**WORK INSTRUCTIONS:** Reprint every entry, character for character.

**DATA IN THIS EXERCISE:**
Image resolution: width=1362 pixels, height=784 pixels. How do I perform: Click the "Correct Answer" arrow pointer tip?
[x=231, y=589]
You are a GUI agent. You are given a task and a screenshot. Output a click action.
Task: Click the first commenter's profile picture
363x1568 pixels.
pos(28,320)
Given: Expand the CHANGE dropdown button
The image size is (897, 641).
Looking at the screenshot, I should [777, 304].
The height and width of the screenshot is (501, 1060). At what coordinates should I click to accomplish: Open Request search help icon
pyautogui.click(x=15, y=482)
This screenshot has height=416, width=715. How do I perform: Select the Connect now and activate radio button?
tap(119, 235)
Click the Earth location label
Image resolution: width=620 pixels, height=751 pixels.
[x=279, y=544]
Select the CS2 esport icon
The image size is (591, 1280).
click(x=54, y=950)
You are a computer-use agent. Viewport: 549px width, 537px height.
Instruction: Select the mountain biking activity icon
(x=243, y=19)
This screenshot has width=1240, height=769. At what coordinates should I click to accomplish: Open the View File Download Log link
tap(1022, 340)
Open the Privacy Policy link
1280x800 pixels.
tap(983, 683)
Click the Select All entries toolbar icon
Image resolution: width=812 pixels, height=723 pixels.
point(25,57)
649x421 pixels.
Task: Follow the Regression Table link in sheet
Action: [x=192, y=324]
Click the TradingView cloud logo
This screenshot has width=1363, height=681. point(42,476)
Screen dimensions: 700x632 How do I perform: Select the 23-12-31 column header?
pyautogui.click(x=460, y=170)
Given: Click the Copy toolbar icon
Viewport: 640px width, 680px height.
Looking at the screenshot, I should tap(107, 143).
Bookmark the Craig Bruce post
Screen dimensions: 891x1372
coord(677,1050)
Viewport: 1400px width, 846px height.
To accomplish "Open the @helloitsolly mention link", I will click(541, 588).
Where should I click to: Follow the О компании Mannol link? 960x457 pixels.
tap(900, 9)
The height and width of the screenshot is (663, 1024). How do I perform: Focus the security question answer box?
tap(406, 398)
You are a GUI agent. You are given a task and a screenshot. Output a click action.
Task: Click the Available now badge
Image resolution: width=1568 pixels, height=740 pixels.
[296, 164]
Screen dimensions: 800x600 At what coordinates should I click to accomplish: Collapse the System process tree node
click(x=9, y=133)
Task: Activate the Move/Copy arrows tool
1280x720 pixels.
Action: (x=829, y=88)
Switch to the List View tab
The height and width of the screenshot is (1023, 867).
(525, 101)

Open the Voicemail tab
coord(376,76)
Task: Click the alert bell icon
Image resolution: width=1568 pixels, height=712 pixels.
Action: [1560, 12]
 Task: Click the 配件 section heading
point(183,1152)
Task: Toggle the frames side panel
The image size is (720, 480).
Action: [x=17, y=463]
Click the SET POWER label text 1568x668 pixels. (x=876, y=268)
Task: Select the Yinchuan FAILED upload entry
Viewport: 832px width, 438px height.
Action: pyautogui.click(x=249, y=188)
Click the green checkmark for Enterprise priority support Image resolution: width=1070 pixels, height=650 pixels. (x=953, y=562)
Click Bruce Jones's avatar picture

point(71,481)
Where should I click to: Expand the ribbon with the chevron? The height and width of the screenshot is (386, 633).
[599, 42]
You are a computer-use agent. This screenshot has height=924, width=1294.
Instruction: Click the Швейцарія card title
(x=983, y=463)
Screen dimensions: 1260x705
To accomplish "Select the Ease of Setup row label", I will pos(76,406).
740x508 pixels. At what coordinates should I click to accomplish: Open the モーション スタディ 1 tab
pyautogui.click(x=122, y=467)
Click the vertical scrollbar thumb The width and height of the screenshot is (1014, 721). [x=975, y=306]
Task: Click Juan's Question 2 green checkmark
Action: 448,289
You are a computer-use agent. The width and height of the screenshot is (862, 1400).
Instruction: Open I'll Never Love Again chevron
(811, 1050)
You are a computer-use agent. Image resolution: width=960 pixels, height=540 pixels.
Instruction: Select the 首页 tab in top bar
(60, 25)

**FINAL ANSWER:**
Image resolution: width=1362 pixels, height=784 pixels. How do I perform: Click the "Correct Answer" arrow pointer tip?
[x=231, y=589]
You are a GUI agent. You are given a task and a screenshot. Output a click action.
Task: Click the first commenter's profile picture
363x1568 pixels.
pos(28,320)
Given: Expand the CHANGE dropdown button
The image size is (897, 641).
Looking at the screenshot, I should [777, 304].
The height and width of the screenshot is (501, 1060). At what coordinates should I click to accomplish: Open Request search help icon
pyautogui.click(x=15, y=482)
This screenshot has height=416, width=715. How do I perform: Select the Connect now and activate radio button?
tap(119, 235)
Click the Earth location label
Image resolution: width=620 pixels, height=751 pixels.
[x=279, y=544]
Select the CS2 esport icon
The image size is (591, 1280).
click(x=54, y=950)
You are a computer-use agent. Viewport: 549px width, 537px height.
Instruction: Select the mountain biking activity icon
(x=243, y=19)
This screenshot has width=1240, height=769. At what coordinates should I click to accomplish: Open the View File Download Log link
tap(1022, 340)
Open the Privacy Policy link
1280x800 pixels.
tap(983, 683)
Click the Select All entries toolbar icon
Image resolution: width=812 pixels, height=723 pixels.
point(25,57)
649x421 pixels.
Task: Follow the Regression Table link in sheet
Action: [x=192, y=324]
Click the TradingView cloud logo
This screenshot has width=1363, height=681. point(42,476)
Screen dimensions: 700x632 How do I perform: Select the 23-12-31 column header?
pyautogui.click(x=460, y=170)
Given: Click the Copy toolbar icon
Viewport: 640px width, 680px height.
Looking at the screenshot, I should tap(107, 143).
Bookmark the Craig Bruce post
Screen dimensions: 891x1372
coord(677,1050)
Viewport: 1400px width, 846px height.
To accomplish "Open the @helloitsolly mention link", I will click(541, 588).
Where should I click to: Follow the О компании Mannol link? 960x457 pixels.
tap(900, 9)
The height and width of the screenshot is (663, 1024). How do I perform: Focus the security question answer box?
tap(406, 398)
You are a GUI agent. You are given a task and a screenshot. Output a click action.
Task: Click the Available now badge
Image resolution: width=1568 pixels, height=740 pixels.
[296, 164]
Screen dimensions: 800x600 At what coordinates should I click to accomplish: Collapse the System process tree node
click(x=9, y=133)
Task: Activate the Move/Copy arrows tool
1280x720 pixels.
Action: (x=829, y=88)
Switch to the List View tab
The height and width of the screenshot is (1023, 867).
(525, 101)

Open the Voicemail tab
coord(376,76)
Task: Click the alert bell icon
Image resolution: width=1568 pixels, height=712 pixels.
Action: [1560, 12]
 Task: Click the 配件 section heading
point(183,1152)
Task: Toggle the frames side panel
The image size is (720, 480).
Action: [x=17, y=463]
Click the SET POWER label text 1568x668 pixels. (x=876, y=268)
Task: Select the Yinchuan FAILED upload entry
Viewport: 832px width, 438px height.
Action: pyautogui.click(x=249, y=188)
Click the green checkmark for Enterprise priority support Image resolution: width=1070 pixels, height=650 pixels. (x=953, y=562)
Click Bruce Jones's avatar picture

point(71,481)
Where should I click to: Expand the ribbon with the chevron? The height and width of the screenshot is (386, 633).
[599, 42]
You are a computer-use agent. This screenshot has height=924, width=1294.
Instruction: Click the Швейцарія card title
(x=983, y=463)
Screen dimensions: 1260x705
To accomplish "Select the Ease of Setup row label", I will pos(76,406).
740x508 pixels. At what coordinates should I click to accomplish: Open the モーション スタディ 1 tab
pyautogui.click(x=122, y=467)
Click the vertical scrollbar thumb The width and height of the screenshot is (1014, 721). [x=975, y=306]
Task: Click Juan's Question 2 green checkmark
Action: 448,289
You are a computer-use agent. The width and height of the screenshot is (862, 1400).
Instruction: Open I'll Never Love Again chevron
(811, 1050)
You are a computer-use agent. Image resolution: width=960 pixels, height=540 pixels.
Instruction: Select the 首页 tab in top bar
(60, 25)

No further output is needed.